I'm deeply impressed by the quality of cal aqua lily pipes that have outshined and outlasted even my Ada lily pipes. The value is astounding and I'm surprised these aren't the default recommendation when it comes to glassware. 

 Now I'm tempted to get their black earth soil which looks interesting, but this one feels like more of a gamble than the pipes. Once I set the tank up with this soil there's no going back, unlike pipe's which I can just switch out. 

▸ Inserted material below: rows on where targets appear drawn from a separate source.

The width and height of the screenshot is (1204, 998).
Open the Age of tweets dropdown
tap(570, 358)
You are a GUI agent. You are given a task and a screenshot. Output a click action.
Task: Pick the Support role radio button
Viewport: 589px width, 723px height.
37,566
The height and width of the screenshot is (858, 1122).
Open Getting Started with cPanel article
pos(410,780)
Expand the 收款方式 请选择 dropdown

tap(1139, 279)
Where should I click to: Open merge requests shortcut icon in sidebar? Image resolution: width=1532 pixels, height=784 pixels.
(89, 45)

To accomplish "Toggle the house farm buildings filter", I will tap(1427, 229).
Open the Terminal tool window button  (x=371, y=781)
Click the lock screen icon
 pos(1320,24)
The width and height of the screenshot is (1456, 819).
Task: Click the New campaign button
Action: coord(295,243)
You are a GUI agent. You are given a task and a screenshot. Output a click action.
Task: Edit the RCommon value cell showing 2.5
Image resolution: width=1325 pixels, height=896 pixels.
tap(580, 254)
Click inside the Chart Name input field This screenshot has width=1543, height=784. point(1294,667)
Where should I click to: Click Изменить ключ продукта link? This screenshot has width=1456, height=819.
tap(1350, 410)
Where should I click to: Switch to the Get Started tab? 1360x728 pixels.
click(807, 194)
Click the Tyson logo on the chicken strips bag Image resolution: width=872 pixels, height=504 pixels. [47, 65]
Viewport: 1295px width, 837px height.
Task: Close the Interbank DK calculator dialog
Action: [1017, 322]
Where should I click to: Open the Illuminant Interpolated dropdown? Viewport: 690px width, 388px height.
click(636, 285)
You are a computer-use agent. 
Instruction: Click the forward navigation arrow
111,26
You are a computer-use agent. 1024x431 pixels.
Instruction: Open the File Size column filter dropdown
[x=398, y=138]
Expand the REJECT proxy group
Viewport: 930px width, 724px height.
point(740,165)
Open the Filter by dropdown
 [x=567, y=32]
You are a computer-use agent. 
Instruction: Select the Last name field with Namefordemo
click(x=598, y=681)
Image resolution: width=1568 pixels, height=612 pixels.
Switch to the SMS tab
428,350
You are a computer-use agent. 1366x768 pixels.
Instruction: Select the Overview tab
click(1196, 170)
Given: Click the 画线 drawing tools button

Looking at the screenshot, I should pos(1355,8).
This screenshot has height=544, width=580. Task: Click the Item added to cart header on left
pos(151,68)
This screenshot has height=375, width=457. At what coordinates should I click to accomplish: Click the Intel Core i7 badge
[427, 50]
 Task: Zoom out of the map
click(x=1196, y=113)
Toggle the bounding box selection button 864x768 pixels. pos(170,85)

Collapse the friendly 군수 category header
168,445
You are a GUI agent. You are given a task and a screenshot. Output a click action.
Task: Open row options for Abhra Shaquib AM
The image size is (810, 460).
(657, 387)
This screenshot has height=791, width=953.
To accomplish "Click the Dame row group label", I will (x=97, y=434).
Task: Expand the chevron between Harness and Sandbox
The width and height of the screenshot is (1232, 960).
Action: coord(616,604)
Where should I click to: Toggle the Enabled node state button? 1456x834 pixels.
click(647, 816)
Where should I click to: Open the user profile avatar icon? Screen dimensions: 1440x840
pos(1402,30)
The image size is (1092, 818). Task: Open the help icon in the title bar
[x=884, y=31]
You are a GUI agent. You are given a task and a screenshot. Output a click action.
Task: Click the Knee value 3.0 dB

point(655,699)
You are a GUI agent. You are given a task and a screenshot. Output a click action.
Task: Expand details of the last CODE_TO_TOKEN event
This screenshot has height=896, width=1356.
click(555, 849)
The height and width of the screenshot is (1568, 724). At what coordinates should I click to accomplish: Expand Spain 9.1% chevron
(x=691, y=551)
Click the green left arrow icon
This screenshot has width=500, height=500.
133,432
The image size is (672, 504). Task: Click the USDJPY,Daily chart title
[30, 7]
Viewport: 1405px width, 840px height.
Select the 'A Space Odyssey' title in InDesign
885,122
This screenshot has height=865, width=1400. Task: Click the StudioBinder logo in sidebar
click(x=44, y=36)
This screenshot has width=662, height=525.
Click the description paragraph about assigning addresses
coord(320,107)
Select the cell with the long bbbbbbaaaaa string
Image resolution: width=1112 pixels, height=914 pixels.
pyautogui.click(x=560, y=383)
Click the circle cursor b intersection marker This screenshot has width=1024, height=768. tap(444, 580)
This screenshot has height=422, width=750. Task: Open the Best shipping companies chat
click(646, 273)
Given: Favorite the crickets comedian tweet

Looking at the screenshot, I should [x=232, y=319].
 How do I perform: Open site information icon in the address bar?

Anyone tried or thought of trying this substrate ? Researching online I've only found a handful of user experiences, I'm wondering why this soil isn't used often?


----------



## doylecolmdoyle (2 Jul 2017)

I am using it in my 45p tho still dry starting, I only read good things about this soil, it doesn't break down like ADA soil will do over time and also it doesn't initially leach a huge amount of ammonia (if any?), grain size is also a bit smaller / varied than ADA soil which is good imo, the mix of smaller and larger grains will help when planting.


----------



## Mortis (2 Jul 2017)

Its a good substrate, a friend it using it in his tank. Give it a shot.


----------



## Jack Reilly (6 Jul 2017)

What I don't get is, if it's similar to Ada without the negatives of Ada why isn't it more widely used? I probably will give it a shot but I do wonder ...


----------



## alto (6 Jul 2017)

If Black Earth were available locally I'd not hesitate - it just seems not to have the marketing team of ADA, Tropica etc


----------



## DavidW (11 Jul 2017)

I got my black earth from Aquasabi in Germany, only took a couple of day to get to me in the UK. Free delivery and at the time it work out about £25ish per 9l bag.


----------



## NathanG (3 Mar 2019)

DavidW said:


> I got my black earth from Aquasabi in Germany, only took a couple of day to get to me in the UK. Free delivery and at the time it work out about £25ish per 9l bag.


Hows it going? Im torn between BE and Tropica...


----------